See Figure 3, “Evolution of commits per month”.

Aggregated number of commits up to time

R commands:

query <- "SELECT g.myyear, g.mymonth, g.numcommits,
		(@sumacu:=@sumacu+g.numcommits) aggregated_numcommits
	FROM
		(SELECT @sumacu:=0) r, (SELECT date_format(s.date, '%Y') myyear,
			date_format(s.date, '%m') mymonth,
			COUNT(s.id) numcommits
		FROM scmlog s
		GROUP BY date_format(s.date,'%Y%m')) g;"
results <- dbGetQuery(con,query)
evol_num_commits <- ts(results$aggregated_numcommits, start=c(1998,4), freq=12)
plot(evol_num_commits, type="h", xlab="Date", ylab="Commits",
     main="Aggregated number of commits", col = "dark blue")

See Figure 4, “Aggregated number of commits up to time”.

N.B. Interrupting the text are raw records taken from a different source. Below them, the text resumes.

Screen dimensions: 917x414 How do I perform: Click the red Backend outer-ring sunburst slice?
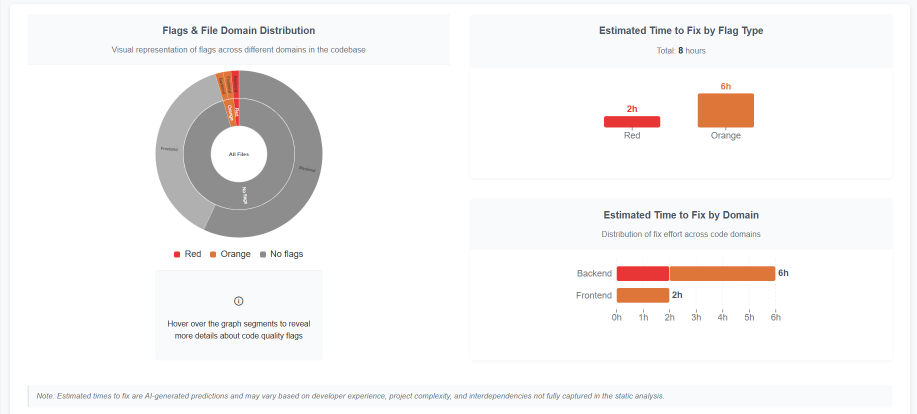coord(236,84)
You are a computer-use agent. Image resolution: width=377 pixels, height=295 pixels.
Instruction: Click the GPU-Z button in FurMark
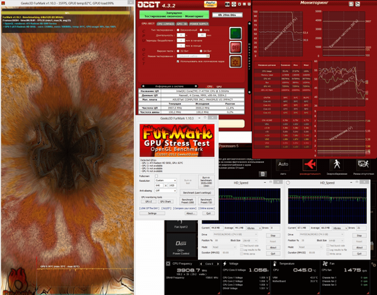coord(148,201)
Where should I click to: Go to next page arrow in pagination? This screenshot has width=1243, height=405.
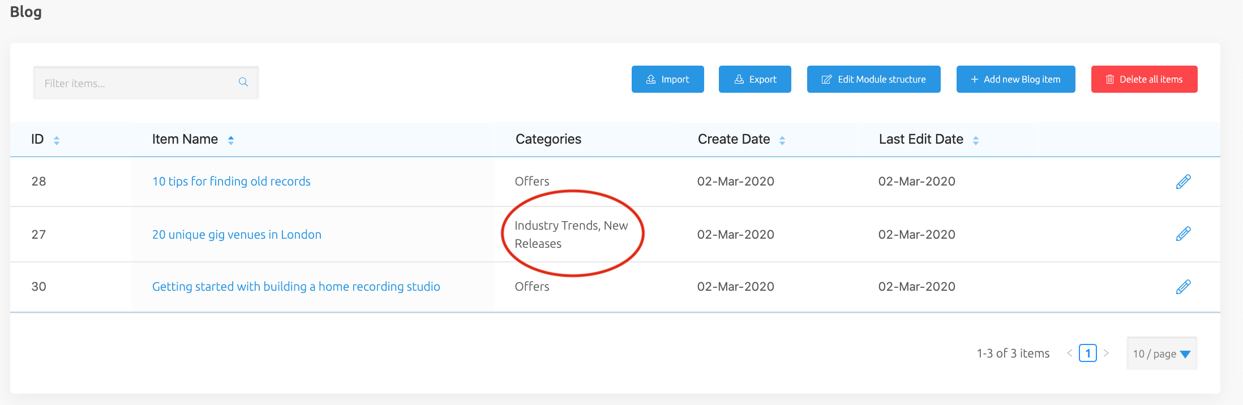tap(1106, 353)
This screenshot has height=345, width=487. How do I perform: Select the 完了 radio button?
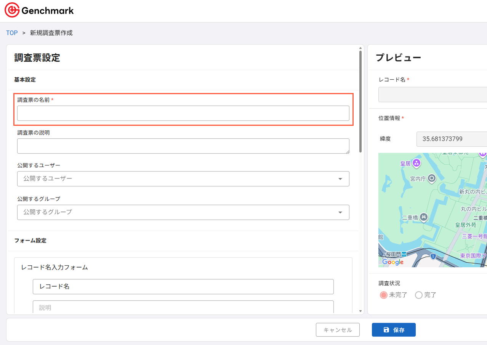point(419,295)
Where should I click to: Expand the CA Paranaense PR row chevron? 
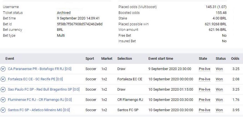[3, 69]
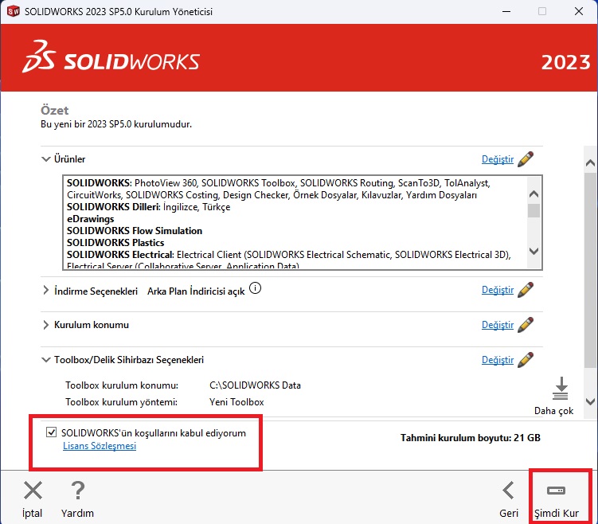Click Değiştir link for Kurulum konumu

tap(498, 325)
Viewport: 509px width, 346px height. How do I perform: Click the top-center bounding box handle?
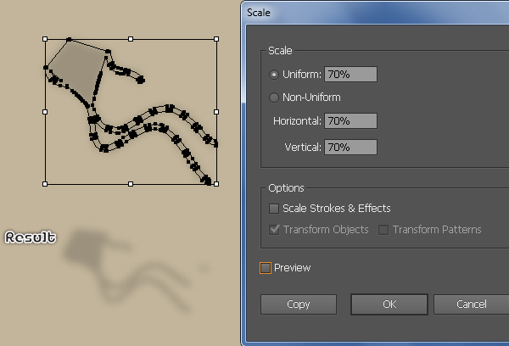(x=131, y=39)
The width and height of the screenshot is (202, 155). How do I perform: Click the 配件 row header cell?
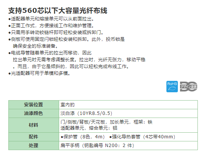(x=34, y=137)
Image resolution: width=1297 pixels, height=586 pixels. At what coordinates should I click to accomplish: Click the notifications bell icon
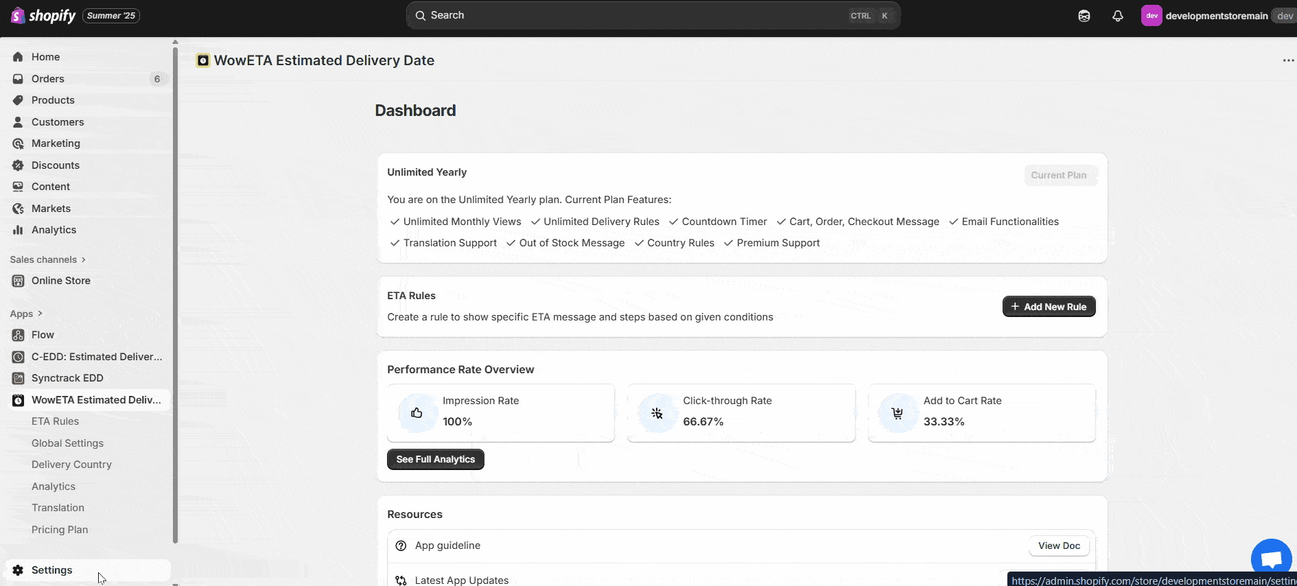[1117, 16]
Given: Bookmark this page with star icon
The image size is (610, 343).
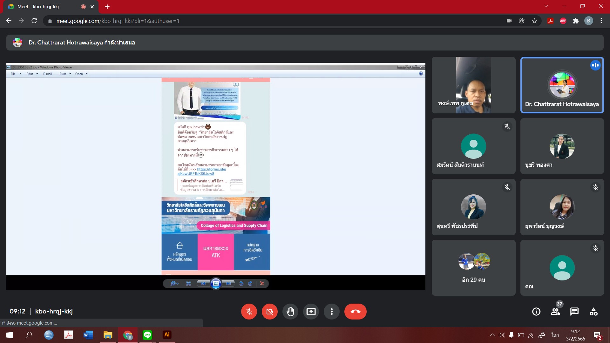Looking at the screenshot, I should [x=534, y=21].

Number of commits per author

R commands:

query <- "SELECT p.name author, count(s.id) commits
	FROM scmlog s LEFT JOIN people p ON s.committer_id=p.id
	GROUP BY committer_id ORDER BY commits;"
results <- dbGetQuery(con,query)
plot(results$commits, xlab="Author", ylab="Commits",
     main="Number of commits by author")

See Figure 5, “Number of commits per author”.

Lorenz curve

R commands:

query <- "SELECT committer_id, count(*) AS num_commits FROM scmlog
          GROUP BY committer_id ORDER BY num_commits desc;"
total_committers <- dbGetQuery(con, query)
library(ineq)

Gini(total_committers$num_commits)

Lc(total_committers$num_commits, plot=T)

See Figure 6, “Lorenz curve”.

Number of commits by author per year

R commands:

library(RMySQL)

con <- dbConnect(dbDriver("MySQL"), user="root",
                 password="root", dbname="gedit_cvsanaly")

query <- "
SELECT year, name, num
FROM
(SELECT date_format(s.date, '%Y') AS year, p.name AS name, count(s.id) AS num
FROM scmlog s LEFT JOIN people p ON s.committer_id=p.id
GROUP BY year, name
ORDER BY year, num) g
WHERE g.num > 20;
"

results <- dbGetQuery(con,query)

results$year <- factor(results$year)

query_names <- "
SELECT DISTINCT(name)
FROM
(SELECT date_format(s.date, '%Y') AS year, p.name AS name, count(s.id) AS num
FROM scmlog s LEFT JOIN people p ON s.committer_id=p.id
GROUP BY year, name
ORDER BY year, num) g
WHERE g.num > 20;
"

names <- dbGetQuery(con,query_names)

col <- 1
for (i in names$name) {
	results$color[results$name==i] <- col
	col <- col + 1
}

dotchart(results$num, groups=results$year, labels=results$name,
         color=results$color, cex=.7, xlab="Number of commits",
         main="Commits by author per year")

See Figure 7, “Number of commits by author per year”.